READING TEXT:
┄┄┄┄┄┄
Because yaw and pitch inevitably affect resistance, such analyses can lead to interventions to improve performance (Czabañski and Koszcyc, 1979; Sanders, 2013) and to minimise stresses within the body that lead to injury. For example, an asymmetrical kick to realign the body following an asymmetrical pull in breaststroke may create injurious valgus stresses in knee (Rodeo, 1999).

Linear and angular kinematics and kinetics can be obtained using the inverse dynamics approach defined by Whittlesey and Robertson (2004) as ‘the process by which forces and moments of force are indirectly determined from the kinematics and inertial properties of moving bodies’. The position of the centre of mass (CM) can be obtained by modelling the body as a series of rigid links. An inertial reference system can be defined from the three-dimensional (3D) coordinates transformed from the digitized two-dimensional (2D) camera images. In the case of human swimming the reference system comprises orthogonal axes aligned with the external inertial reference system of the calibrated space with origin at the swimmer’s CM. Angular motion about the horizontal axis aligned with the swimming direction corresponds to ‘roll’; motion about the vertical axis corresponds to ‘yaw’; and rotation about the horizontal axis perpendicular to the swimming direction corresponds to ‘pitch’. Linear and angular velocities can be derived from linear and angular displacements with respect to the reference axes obtained from the digitized coordinates. Angular momenta of body segments with respect to each axis are then determined and net torques about each axis obtained as derivatives of the whole body angular momentum about each axis. Thus, the inverse dynamics approach can be very useful in swimming research to provide detailed information about linear and angular motion.
┄┄┄┄┄┄
INPUT DATA:
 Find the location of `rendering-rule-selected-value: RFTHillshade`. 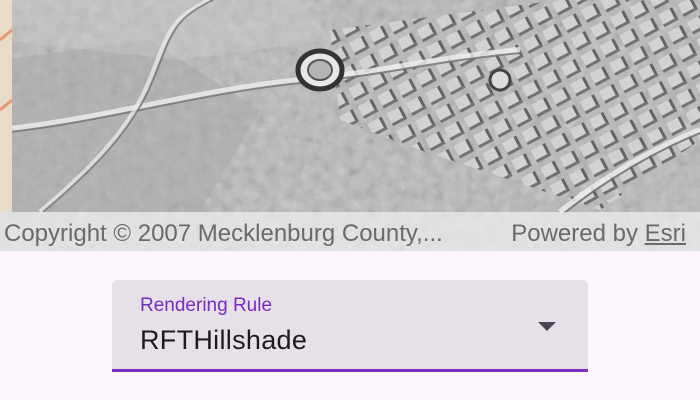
┄┄┄┄┄┄
PROBLEMS TO SOLVE:
**A.** Retype the passage on swimming biomechanics from "Because yaw and" up to and including "knee (Rodeo, 1999).".
**B.** Extend the passage on swimming biomechanics, picking up after its final sentence.

RESULTS:
**A.**
Because yaw and pitch inevitably affect resistance, such analyses can lead to interventions to improve performance (Czabañski and Koszcyc, 1979; Sanders, 2013) and to minimise stresses within the body that lead to injury. For example, an asymmetrical kick to realign the body following an asymmetrical pull in breaststroke may create injurious valgus stresses in knee (Rodeo, 1999).

**B.**
Given that torques are the product of the forces and their moment arms with respect to the axis of rotation, quantifying both the torque and its moment arm enables interpretation of the effect of swimming technique on body alignment. Consequently, the effect of technique and technique asymmetries on performance can be assessed (Sanders et al, 2012). Sanders et al. (2015c) have shown that the inverse dynamics approach with appropriate smoothing and extrapolation techniques can be used to obtain reliable net force profiles despite the need to digitize manually due to the constraints of the aquatic environment. Like net forces, calculation of net torque is influenced by some sources of variability related to the digitizing process including the variability of the CM position. However, the mathematical process is different. Whereas net forces are calculated by obtaining the second derivative of CM position, net torques are derived from angular momentum. In turn angular momentum is the sum of local and remote angular momenta of the body segments. The segment remote angular momentum terms are affected by variability in digitizing segment endpoints to determine the segment center of mass position, its derivative, and its displacement from the CM. Given these additional sources of variability it cannot be assumed that variability in the calculation of net torques due to variability in digitizing is similar in magnitude to the variability in the calculation of net forces. Therefore, the reliability of calculating net torques to enable the rotational motion of the body to be explained must be conducted as a separate analysis. Currently there is a paucity of data regarding the reliability of net torques obtained from manual digitization of swimmers. Thus, the purpose of this study was to establish the reliability of determining net torques acting on a swimmer and the moment arms associated with the upper limb and lower limb actions.

The methods in terms of participants and collection of data are identical to those described by Sanders, Gonjo, and McCabe (2105) and, indeed, the raw 3D data set is identical. Briefly, the data were from a front crawl specialist (S1: age: 18yrs; height: 180.5cm; weight: 72.6kg; 50m front crawl long course PB 25.00s) and a front crawl and backstroke swimmer (S2: 18yrs; height: 186.0 cm; weight: 76.0 kg; back crawl: 50m short course PB 25.26s; 100m 59.32s; 200m 2:08.2; front crawl short course PB 50m 23.32s; 100m 51.80s; 200m 1:51.81). The 3D data representing the 13 segment body model were input to a MATLAB (Mathworks, Inc.) analysis program enabling calculation of whole body centre of mass (CM), perpendicular distances of the right and left wrist and right and left ankle with respect to each axis of the internal reference system, segmental and whole body angular momentum, and torques about the internal reference axes (Sanders et al., 2015c). Right and left wrists and right and left ankles were used to represent hand and foot motion respectively due to the large errors associated with estimating distal landmarks of the feet and hands obscured by turbulent water. The data from the study of Sanders et al. (2015c) comprised 4 x 25m front crawl maximal sprints by S1 4 x 50m front and back crawl sprints by S2 without breathing while swimming through the calibrated space. The fastest front crawl sprint of S1 (FC1) and S2 (FC2) and the fastest back crawl sprint of S2 (BS) were selected for further analysis.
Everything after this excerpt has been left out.